O procedimento de coleta dos dados se deu pelo recrutamento dos participantes por meio de um grupo do Facebook ligado à Associação Brasileira de Intersexos (ABRAI), uma das principais entidades nacionais de ativismo político no tema. O grupo era composto de pessoas autodeclaradas intersexos e/ou não-binárias e por interessados pela temática. A inserção dos pesquisadores no grupo se deu por solicitação e aceitação do administrador/moderador e, posteriormente, foi realizado um convite público no fórum de discussão do grupo explicitando os objetivos da pesquisa. Todavia, mesmo que no momento do recrutamento o grupo contasse com aproximadamente 380 participantes, o convite recebeu apenas duas respostas de interesse de participação.
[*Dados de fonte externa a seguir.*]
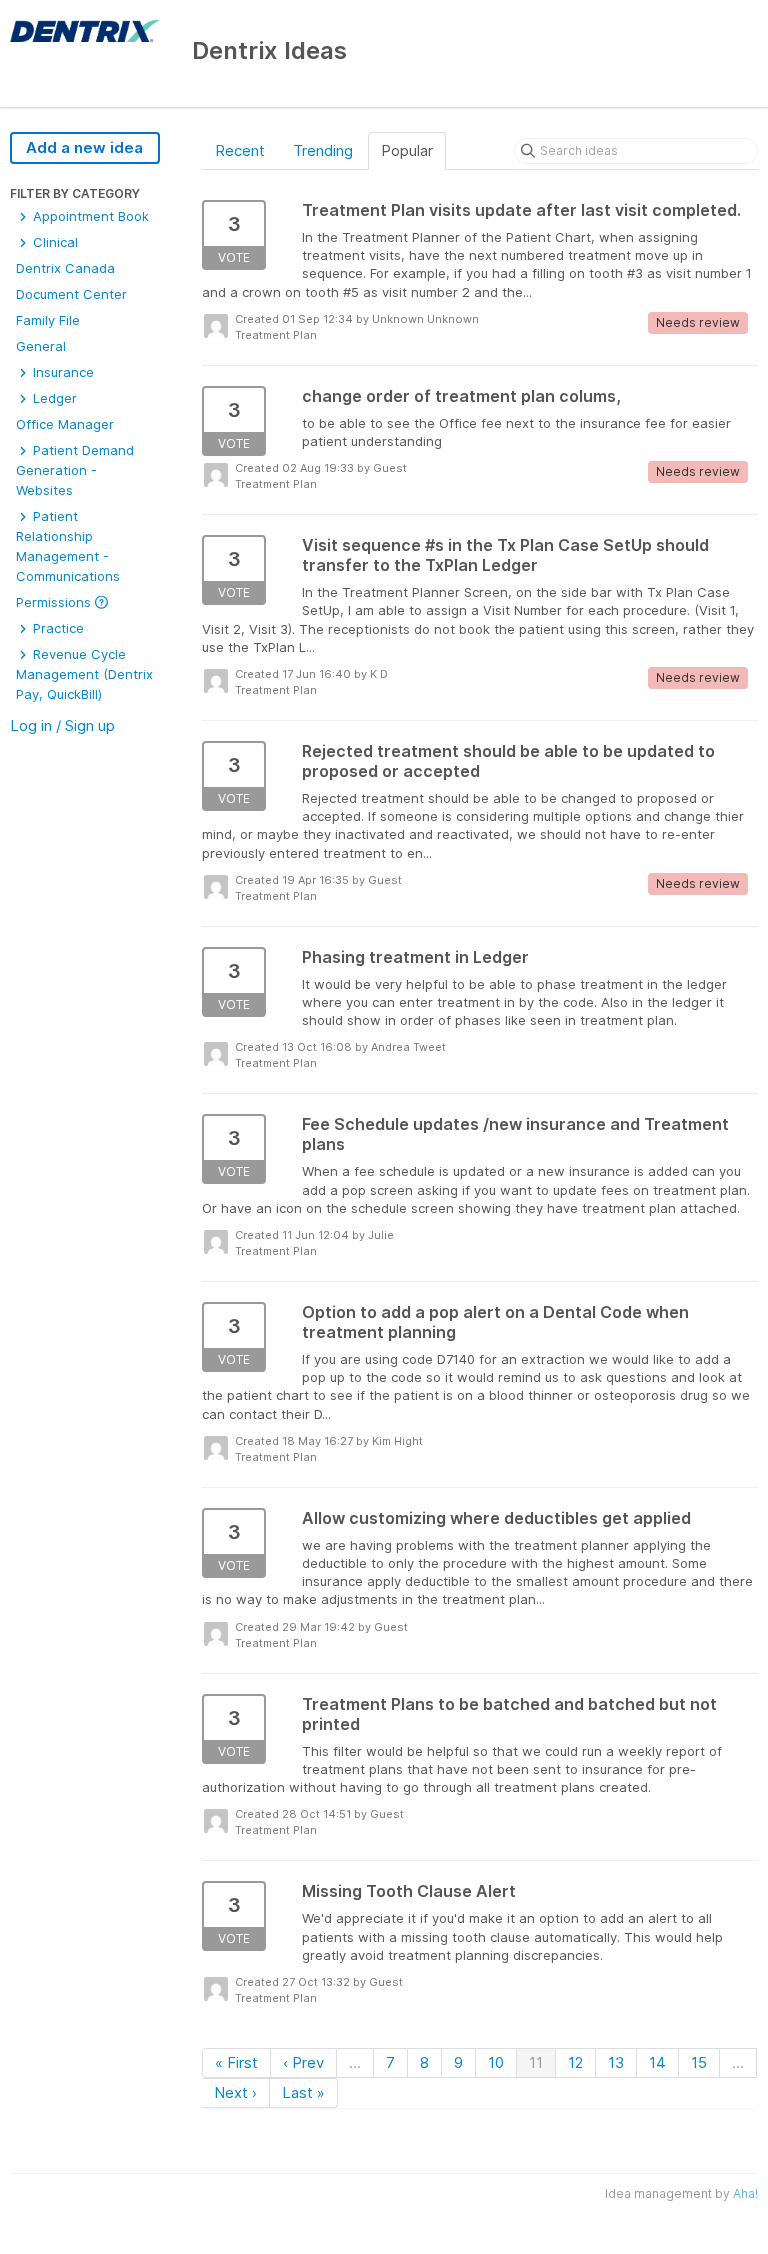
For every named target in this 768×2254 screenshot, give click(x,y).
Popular (407, 150)
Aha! (745, 2193)
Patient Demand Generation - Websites (75, 470)
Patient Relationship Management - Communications (68, 546)
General (41, 346)
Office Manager (65, 424)
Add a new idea (84, 147)
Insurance (61, 372)
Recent (240, 150)
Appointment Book (89, 216)
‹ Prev (303, 2062)
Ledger (53, 398)
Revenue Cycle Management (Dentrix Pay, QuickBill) (84, 674)
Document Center (71, 294)
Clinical (53, 242)
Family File (48, 320)
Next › (235, 2092)
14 (657, 2062)
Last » (303, 2092)
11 (536, 2062)
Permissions (55, 602)
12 (575, 2062)
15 (699, 2062)
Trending (323, 150)
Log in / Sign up (62, 725)
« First (236, 2062)
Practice (56, 628)
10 (496, 2062)
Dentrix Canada (65, 268)
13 (616, 2062)
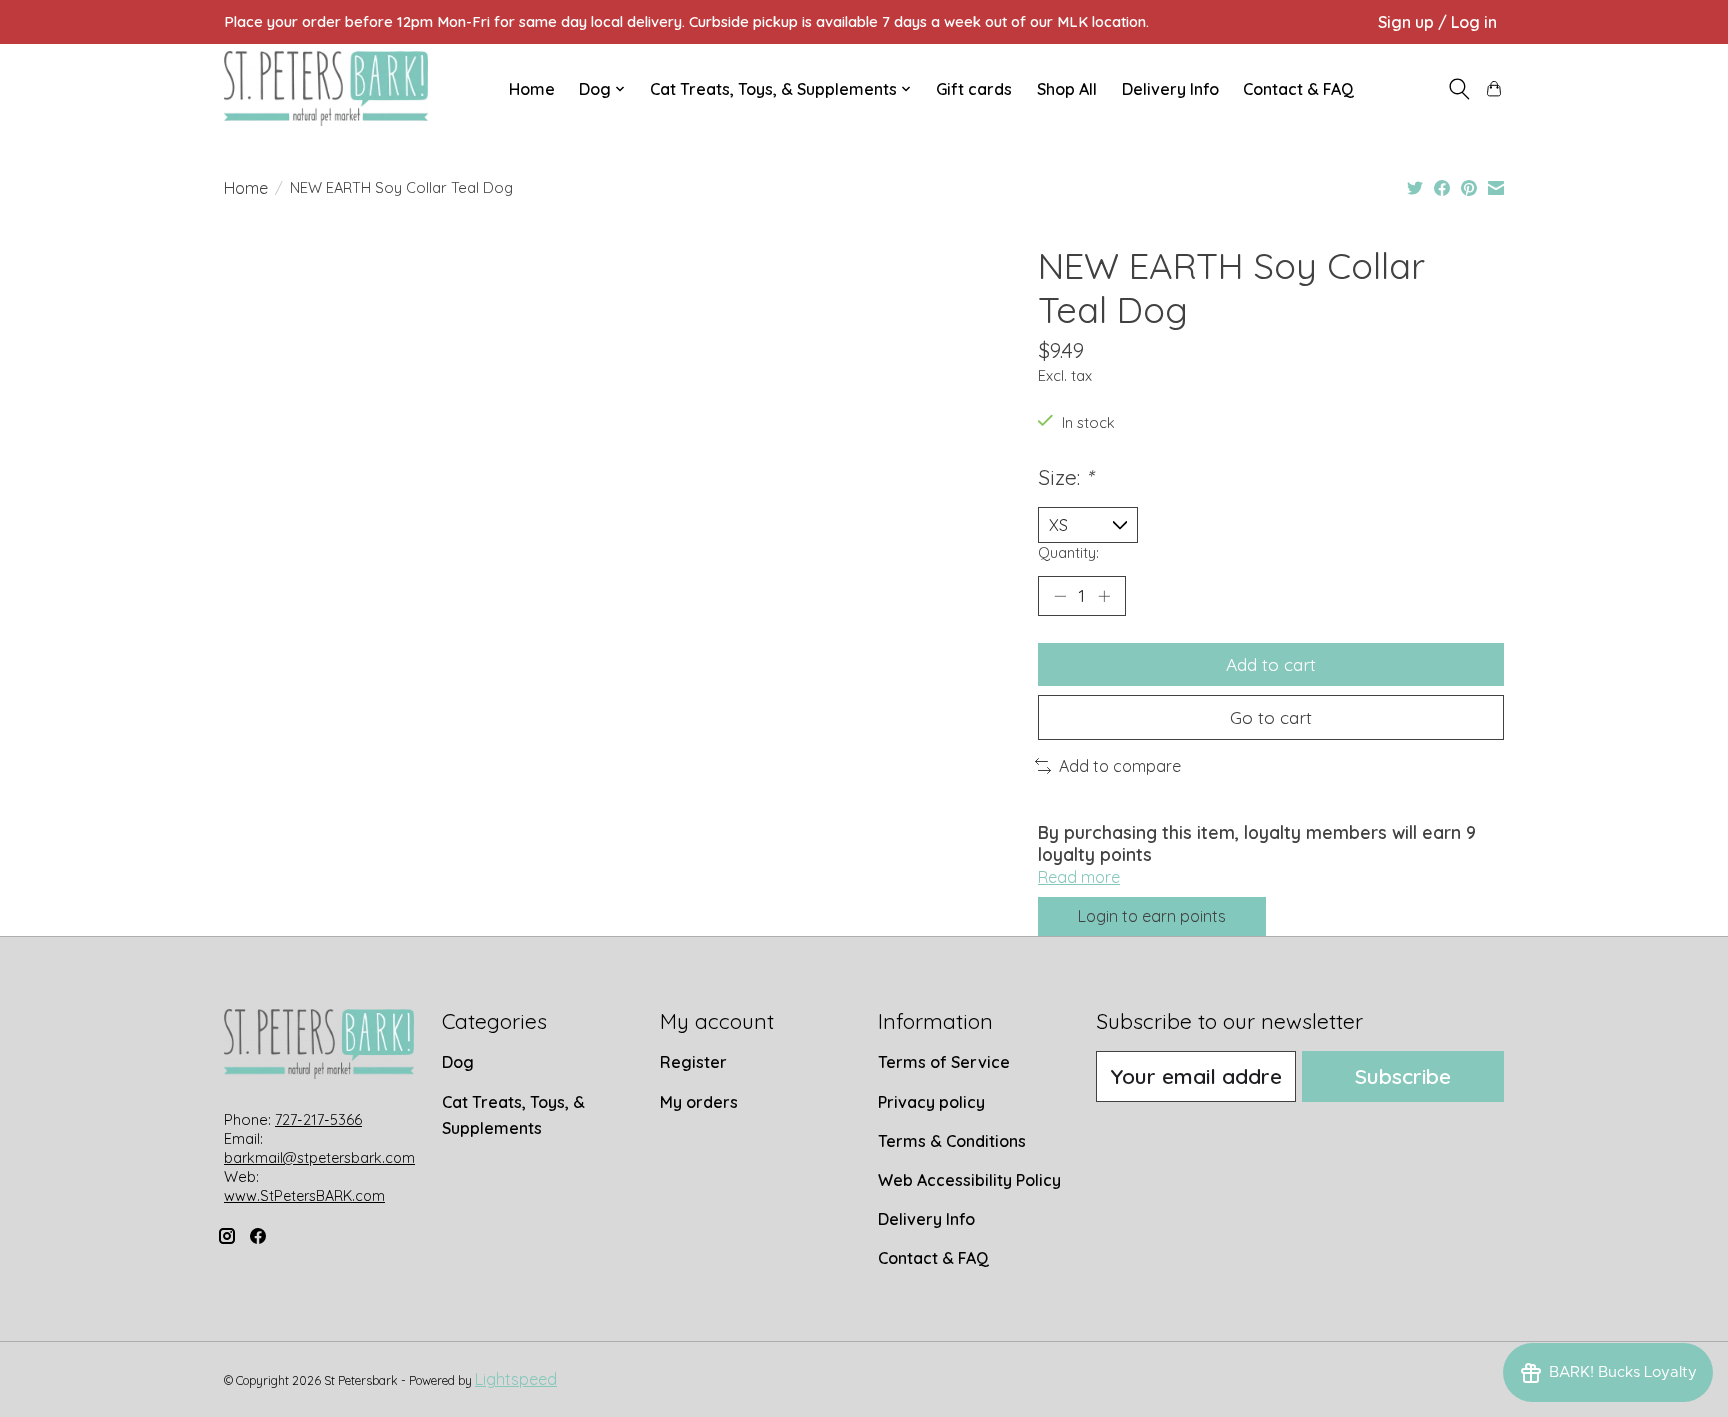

Devido à baixa adesão, os pesquisadores contataram os administradores do grupo solicitando que eles fizessem contato direto com seus membros reforçando o convite. Foram recebidas, então, mais seis respostas de interesse de participação, totalizando oito participantes. Assim, após demonstrar interesse, o participante recebia por mensagem privada dos pesquisadores o link de acesso ao questionário no Google Forms, que deveria ser respondido em um prazo de até trinta dias. A coleta dos dados ocorreu entre novembro de 2017 e maio de 2018.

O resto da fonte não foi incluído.